• **Given instruction**
Copy out the lines from the line containing "You are a computer-use agent. Screen dimensions: 720x472" through the line containing "pyautogui.click(x=544, y=61)", keeping both of those lines and reproducing every character unchanged.

• **Material for this task**
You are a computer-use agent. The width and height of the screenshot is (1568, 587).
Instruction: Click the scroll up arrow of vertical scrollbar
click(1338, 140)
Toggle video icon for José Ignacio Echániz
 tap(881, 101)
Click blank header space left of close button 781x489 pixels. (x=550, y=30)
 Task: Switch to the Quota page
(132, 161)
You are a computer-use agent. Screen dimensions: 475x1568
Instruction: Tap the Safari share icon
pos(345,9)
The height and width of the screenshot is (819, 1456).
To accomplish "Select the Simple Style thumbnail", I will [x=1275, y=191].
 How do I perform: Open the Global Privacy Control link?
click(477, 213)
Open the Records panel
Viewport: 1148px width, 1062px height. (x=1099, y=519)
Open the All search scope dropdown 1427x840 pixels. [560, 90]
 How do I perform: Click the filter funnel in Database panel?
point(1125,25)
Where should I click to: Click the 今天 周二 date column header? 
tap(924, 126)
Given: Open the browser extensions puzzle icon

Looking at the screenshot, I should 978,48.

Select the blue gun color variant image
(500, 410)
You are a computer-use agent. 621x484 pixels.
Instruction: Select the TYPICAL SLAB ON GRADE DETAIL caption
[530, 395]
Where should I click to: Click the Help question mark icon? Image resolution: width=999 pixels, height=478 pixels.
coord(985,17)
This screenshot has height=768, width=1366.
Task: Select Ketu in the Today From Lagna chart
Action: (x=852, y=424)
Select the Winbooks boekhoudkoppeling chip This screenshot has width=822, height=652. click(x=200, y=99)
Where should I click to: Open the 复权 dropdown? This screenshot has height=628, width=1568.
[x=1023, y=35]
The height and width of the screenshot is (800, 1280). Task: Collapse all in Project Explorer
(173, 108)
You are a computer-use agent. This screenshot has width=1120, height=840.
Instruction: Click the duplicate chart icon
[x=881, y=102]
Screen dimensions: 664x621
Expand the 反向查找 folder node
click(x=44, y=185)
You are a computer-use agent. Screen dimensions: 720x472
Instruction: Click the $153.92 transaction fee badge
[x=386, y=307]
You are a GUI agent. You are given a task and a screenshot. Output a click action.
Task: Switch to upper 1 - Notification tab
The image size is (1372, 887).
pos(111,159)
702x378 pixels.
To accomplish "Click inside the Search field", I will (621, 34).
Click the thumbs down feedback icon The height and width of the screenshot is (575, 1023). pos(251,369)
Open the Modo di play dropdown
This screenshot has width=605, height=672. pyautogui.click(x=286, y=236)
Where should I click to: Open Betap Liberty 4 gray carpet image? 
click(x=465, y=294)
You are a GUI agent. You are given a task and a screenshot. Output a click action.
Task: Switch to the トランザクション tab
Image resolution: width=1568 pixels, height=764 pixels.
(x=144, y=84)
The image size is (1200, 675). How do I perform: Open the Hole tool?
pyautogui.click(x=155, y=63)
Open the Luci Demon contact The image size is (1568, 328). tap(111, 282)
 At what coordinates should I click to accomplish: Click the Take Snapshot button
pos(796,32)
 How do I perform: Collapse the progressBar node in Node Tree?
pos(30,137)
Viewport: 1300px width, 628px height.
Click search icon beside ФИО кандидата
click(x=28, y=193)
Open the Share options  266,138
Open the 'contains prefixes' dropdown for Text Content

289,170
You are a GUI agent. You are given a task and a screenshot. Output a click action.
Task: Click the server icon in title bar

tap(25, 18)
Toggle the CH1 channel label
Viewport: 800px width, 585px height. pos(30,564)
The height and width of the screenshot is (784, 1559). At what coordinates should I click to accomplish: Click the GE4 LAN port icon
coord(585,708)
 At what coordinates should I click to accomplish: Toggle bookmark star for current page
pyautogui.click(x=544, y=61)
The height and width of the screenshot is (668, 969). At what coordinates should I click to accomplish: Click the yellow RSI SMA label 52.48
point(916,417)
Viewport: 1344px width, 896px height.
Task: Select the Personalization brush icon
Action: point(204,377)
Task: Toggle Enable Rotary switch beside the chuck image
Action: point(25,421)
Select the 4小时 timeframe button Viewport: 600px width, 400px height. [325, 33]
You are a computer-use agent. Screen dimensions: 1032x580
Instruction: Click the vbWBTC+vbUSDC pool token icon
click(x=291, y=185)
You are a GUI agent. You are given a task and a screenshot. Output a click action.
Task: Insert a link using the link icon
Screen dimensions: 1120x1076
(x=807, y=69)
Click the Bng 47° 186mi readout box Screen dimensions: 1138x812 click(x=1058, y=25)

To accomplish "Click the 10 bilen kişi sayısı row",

• **Complete answer**
You are a computer-use agent. Screen dimensions: 720x472
Instruction: Click the $153.92 transaction fee badge
[x=386, y=307]
You are a GUI agent. You are given a task and a screenshot. Output a click action.
Task: Switch to upper 1 - Notification tab
The image size is (1372, 887).
pos(111,159)
702x378 pixels.
To accomplish "Click inside the Search field", I will (621, 34).
Click the thumbs down feedback icon The height and width of the screenshot is (575, 1023). pos(251,369)
Open the Modo di play dropdown
This screenshot has width=605, height=672. pyautogui.click(x=286, y=236)
Where should I click to: Open Betap Liberty 4 gray carpet image? 
click(x=465, y=294)
You are a GUI agent. You are given a task and a screenshot. Output a click action.
Task: Switch to the トランザクション tab
Image resolution: width=1568 pixels, height=764 pixels.
(x=144, y=84)
The image size is (1200, 675). How do I perform: Open the Hole tool?
pyautogui.click(x=155, y=63)
Open the Luci Demon contact The image size is (1568, 328). tap(111, 282)
 At what coordinates should I click to accomplish: Click the Take Snapshot button
pos(796,32)
 How do I perform: Collapse the progressBar node in Node Tree?
pos(30,137)
Viewport: 1300px width, 628px height.
Click search icon beside ФИО кандидата
click(x=28, y=193)
Open the Share options  266,138
Open the 'contains prefixes' dropdown for Text Content

289,170
You are a GUI agent. You are given a task and a screenshot. Output a click action.
Task: Click the server icon in title bar

tap(25, 18)
Toggle the CH1 channel label
Viewport: 800px width, 585px height. pos(30,564)
The height and width of the screenshot is (784, 1559). At what coordinates should I click to accomplish: Click the GE4 LAN port icon
coord(585,708)
 At what coordinates should I click to accomplish: Toggle bookmark star for current page
pyautogui.click(x=544, y=61)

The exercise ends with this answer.